Они остановились у моста, под ним сновали на сампанах рыбаки. Из-за постоянного гула, какофонии языка, от которого он уже отвык, так что теперь приходилось сосредоточенно расшифровывать, Робину хотелось зажать уши руками, преградить путь любым звукам из того места, которое должно быть его домом, но не выглядело таковым.

– Прости, что не рассказал тебе о «Гермесе», – сказал он.

Рами вздохнул.

– Не сейчас, Птах.

– Я должен был тебе рассказать, – не мог успокоиться Робин. – Должен был, но не рассказал, потому что все это до сих пор разделяется у меня в мыслях, и я не мог составить вместе два фрагмента, потому что просто не замечал… Не знаю, почему я не замечал…

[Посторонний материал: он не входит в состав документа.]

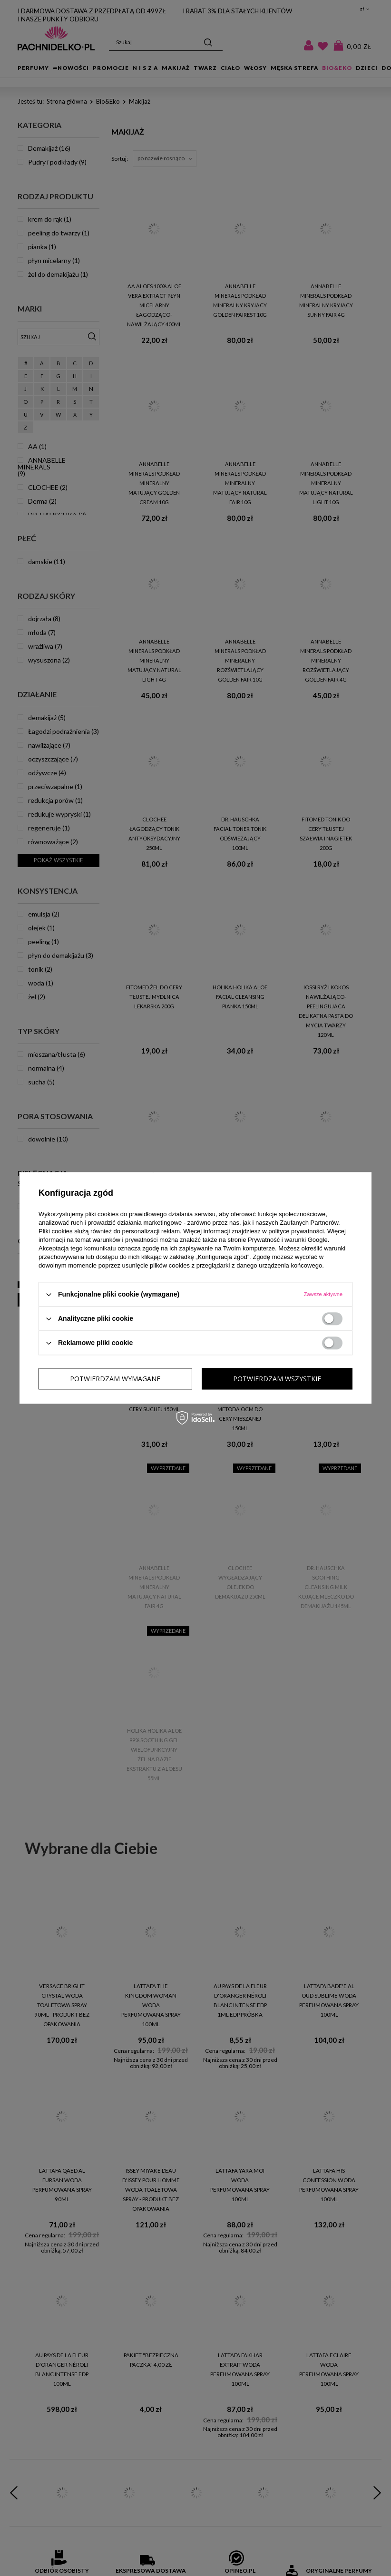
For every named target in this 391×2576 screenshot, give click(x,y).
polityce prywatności (295, 1231)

Рами долго смотрел на него в молчании, а потом шагнул ближе, и теперь они стояли бок о бок, глядя на воду.

– А знаешь, – тихо произнес Рами, – сэр Хорас Уилсон, мой опекун, однажды взял меня на маковое поле, в которое он вложил капитал. В Западной Бенгалии. Кажется, я тебе об этом не рассказывал. В Бенгалии, Бихаре и Патне было много таких полей. Сэр Хорас владел долей на одной плантации. Он так гордился этим, называл будущим колониальной торговли. Он заставил меня пожать руки работникам на поле. Сказал, что когда-нибудь я стану управляющим. Мак изменит все, так он говорил. Возместит торговый дефицит. Я никогда не забуду увиденное. – Он облокотился о перила моста и вздохнул. – Сплошное море цветов, ряд за рядом. Такого ярко-алого цвета, что вся земля выглядела больной, кровоточащей. Мак рос по всей округе. Потом его собирали и отправляли в Калькутту, а оттуда на частных торговых судах везли сюда. Два самых популярных сорта опиума называются «патна» и «малва». Это районы в Индии. Из моего дома прямиком в твой, Птах. Забавно, правда? – Рами покосился на него. – Британцы превратили мою родину в военизированное наркогосударство, чтобы накачивать наркотиками твою. Вот так нас соединила империя.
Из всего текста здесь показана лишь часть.